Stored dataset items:
┌────────

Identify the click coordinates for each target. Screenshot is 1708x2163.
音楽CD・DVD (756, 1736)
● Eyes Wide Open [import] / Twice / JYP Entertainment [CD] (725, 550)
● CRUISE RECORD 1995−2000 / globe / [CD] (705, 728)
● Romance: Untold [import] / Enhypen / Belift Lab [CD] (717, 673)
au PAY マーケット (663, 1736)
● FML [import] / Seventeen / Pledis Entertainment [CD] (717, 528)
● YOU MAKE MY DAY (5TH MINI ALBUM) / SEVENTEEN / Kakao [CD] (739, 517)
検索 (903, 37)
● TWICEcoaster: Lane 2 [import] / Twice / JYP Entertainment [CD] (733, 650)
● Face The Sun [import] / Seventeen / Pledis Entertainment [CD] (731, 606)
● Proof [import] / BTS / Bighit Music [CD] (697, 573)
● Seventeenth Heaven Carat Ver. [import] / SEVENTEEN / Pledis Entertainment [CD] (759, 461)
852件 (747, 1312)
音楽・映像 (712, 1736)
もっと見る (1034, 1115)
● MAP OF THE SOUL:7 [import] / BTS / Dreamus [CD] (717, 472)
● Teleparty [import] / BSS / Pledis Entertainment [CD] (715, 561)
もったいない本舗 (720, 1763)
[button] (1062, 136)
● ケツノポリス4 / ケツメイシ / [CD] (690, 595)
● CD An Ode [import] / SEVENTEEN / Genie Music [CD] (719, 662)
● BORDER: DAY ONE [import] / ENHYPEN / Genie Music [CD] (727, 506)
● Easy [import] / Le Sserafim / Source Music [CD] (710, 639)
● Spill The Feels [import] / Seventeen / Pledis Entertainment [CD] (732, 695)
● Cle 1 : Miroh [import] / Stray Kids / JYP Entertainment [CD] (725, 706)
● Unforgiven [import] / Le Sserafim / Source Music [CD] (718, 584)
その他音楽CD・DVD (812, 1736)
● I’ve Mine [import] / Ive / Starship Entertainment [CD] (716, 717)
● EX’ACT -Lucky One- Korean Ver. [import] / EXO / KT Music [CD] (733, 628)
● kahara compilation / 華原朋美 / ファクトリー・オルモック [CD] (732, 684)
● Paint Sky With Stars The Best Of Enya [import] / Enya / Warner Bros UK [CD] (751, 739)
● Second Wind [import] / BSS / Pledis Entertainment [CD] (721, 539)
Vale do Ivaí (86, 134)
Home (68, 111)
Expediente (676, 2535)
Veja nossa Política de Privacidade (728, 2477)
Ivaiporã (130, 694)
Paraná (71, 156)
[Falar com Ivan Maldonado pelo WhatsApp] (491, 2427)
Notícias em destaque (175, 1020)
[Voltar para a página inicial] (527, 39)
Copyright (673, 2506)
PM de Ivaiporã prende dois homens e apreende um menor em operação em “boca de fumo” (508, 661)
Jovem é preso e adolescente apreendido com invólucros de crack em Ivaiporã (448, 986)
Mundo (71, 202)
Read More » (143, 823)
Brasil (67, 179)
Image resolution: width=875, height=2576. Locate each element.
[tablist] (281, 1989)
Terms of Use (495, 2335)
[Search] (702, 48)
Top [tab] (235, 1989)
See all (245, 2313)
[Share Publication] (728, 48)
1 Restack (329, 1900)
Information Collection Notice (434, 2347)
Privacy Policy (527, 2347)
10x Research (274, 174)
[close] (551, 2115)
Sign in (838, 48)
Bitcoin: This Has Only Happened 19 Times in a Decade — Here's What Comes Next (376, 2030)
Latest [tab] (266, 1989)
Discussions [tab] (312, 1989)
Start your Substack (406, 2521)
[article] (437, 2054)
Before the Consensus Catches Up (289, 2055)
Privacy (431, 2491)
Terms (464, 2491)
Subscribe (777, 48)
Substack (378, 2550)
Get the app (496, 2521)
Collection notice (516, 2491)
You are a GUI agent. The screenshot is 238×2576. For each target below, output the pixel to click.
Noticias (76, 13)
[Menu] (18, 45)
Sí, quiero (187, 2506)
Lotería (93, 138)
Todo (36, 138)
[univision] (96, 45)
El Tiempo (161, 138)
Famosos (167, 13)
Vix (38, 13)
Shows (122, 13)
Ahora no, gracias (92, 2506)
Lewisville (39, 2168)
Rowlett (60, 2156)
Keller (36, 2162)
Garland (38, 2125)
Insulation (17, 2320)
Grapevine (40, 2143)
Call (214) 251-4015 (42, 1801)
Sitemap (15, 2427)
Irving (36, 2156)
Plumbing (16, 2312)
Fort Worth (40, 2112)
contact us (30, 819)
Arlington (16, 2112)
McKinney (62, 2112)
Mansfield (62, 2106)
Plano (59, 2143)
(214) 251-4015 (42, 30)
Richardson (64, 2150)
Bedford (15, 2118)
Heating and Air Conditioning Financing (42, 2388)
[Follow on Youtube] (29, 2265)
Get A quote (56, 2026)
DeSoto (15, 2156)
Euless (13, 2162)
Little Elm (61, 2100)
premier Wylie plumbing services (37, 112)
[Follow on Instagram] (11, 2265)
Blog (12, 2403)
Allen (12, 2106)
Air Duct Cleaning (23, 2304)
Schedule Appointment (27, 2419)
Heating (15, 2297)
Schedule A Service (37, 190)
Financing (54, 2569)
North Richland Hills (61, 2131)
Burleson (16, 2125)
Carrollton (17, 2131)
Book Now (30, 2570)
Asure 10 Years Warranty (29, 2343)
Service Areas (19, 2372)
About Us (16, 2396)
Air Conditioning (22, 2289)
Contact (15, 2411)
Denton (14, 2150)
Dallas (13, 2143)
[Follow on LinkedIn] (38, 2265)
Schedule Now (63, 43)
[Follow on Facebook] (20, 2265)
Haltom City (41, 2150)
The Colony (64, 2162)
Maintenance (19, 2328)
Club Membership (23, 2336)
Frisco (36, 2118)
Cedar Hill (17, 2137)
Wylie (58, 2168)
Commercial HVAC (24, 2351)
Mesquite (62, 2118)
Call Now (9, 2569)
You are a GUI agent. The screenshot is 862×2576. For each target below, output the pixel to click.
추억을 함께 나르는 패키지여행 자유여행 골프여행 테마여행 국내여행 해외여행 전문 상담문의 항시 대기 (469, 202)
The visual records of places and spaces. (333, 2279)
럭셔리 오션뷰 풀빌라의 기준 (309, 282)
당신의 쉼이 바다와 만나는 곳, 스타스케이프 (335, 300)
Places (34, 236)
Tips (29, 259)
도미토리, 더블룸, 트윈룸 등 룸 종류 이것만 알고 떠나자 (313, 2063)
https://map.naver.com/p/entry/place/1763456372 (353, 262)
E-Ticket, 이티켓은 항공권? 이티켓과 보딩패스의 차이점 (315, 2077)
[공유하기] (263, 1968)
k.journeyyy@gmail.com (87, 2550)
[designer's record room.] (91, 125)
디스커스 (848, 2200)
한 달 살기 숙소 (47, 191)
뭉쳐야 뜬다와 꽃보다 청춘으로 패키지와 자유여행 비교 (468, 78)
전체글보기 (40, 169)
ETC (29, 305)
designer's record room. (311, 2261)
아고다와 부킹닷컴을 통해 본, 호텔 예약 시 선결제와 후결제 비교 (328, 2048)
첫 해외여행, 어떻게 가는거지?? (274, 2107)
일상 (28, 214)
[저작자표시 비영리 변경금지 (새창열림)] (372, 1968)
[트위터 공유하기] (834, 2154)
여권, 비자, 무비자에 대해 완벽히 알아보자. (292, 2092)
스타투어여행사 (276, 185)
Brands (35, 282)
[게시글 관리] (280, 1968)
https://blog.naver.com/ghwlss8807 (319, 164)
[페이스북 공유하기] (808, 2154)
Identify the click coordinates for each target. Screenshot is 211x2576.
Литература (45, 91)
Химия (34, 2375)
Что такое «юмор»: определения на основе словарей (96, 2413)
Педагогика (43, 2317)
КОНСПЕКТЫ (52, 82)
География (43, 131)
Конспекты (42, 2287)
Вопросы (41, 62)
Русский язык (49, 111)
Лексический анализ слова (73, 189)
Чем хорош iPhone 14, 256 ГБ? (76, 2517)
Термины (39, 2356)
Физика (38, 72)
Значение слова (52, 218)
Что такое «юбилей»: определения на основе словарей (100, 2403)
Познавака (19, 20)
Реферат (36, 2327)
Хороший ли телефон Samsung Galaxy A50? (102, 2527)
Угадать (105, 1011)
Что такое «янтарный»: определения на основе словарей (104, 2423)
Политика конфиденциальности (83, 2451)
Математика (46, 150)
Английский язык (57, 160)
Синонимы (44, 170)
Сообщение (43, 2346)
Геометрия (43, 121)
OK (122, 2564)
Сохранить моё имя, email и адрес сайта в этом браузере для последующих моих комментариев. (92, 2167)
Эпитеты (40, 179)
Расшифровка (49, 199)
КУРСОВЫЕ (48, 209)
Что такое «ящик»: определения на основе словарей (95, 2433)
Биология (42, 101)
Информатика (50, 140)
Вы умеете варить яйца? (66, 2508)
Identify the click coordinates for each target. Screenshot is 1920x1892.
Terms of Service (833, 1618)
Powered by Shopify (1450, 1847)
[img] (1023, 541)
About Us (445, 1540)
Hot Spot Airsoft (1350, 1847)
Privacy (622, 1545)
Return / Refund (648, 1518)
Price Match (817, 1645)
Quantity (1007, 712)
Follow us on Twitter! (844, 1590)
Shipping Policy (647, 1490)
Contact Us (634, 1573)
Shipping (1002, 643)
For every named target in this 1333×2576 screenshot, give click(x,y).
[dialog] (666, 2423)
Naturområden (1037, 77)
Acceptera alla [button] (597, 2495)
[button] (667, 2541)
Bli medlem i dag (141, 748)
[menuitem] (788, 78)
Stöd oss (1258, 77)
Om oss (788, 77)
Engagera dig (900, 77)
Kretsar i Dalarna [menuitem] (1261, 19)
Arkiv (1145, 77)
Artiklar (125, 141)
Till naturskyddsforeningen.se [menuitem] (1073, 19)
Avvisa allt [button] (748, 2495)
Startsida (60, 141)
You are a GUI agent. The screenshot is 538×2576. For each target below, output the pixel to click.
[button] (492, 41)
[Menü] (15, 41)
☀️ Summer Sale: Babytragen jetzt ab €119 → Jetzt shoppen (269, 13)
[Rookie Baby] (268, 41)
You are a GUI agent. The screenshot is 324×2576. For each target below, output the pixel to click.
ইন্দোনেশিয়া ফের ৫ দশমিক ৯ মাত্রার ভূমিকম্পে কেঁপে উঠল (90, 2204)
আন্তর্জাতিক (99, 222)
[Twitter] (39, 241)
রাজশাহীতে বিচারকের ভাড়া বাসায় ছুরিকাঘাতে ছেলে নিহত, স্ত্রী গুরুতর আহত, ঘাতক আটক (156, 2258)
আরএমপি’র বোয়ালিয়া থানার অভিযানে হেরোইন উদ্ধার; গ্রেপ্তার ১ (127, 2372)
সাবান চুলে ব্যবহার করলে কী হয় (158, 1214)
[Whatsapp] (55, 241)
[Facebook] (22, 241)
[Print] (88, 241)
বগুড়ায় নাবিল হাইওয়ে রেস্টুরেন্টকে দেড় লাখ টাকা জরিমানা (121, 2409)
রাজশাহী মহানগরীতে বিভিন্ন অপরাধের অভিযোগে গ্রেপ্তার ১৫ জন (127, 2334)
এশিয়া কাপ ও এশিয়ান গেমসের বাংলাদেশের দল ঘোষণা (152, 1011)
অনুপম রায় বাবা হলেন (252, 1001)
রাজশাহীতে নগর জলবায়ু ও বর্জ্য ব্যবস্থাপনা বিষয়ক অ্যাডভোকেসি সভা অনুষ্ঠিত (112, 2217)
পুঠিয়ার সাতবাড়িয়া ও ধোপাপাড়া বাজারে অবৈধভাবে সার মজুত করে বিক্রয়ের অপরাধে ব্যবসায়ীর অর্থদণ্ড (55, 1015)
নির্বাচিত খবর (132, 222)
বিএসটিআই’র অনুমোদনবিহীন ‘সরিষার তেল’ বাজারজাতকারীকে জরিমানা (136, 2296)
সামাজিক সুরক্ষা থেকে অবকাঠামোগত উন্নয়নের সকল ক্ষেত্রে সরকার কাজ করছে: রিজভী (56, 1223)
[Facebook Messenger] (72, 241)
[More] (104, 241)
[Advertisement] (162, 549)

└────────

--- What you need to do ---
Quote exactly the first line of the entries and every line after it, stopping with the line that contains "もっと見る (1034, 1115)".

--- Answer for this exercise ---
Identify the click coordinates for each target. Screenshot is 1708x2163.
音楽CD・DVD (756, 1736)
● Eyes Wide Open [import] / Twice / JYP Entertainment [CD] (725, 550)
● CRUISE RECORD 1995−2000 / globe / [CD] (705, 728)
● Romance: Untold [import] / Enhypen / Belift Lab [CD] (717, 673)
au PAY マーケット (663, 1736)
● FML [import] / Seventeen / Pledis Entertainment [CD] (717, 528)
● YOU MAKE MY DAY (5TH MINI ALBUM) / SEVENTEEN / Kakao [CD] (739, 517)
検索 (903, 37)
● TWICEcoaster: Lane 2 [import] / Twice / JYP Entertainment [CD] (733, 650)
● Face The Sun [import] / Seventeen / Pledis Entertainment [CD] (731, 606)
● Proof [import] / BTS / Bighit Music [CD] (697, 573)
● Seventeenth Heaven Carat Ver. [import] / SEVENTEEN / Pledis Entertainment [CD] (759, 461)
852件 (747, 1312)
音楽・映像 (712, 1736)
もっと見る (1034, 1115)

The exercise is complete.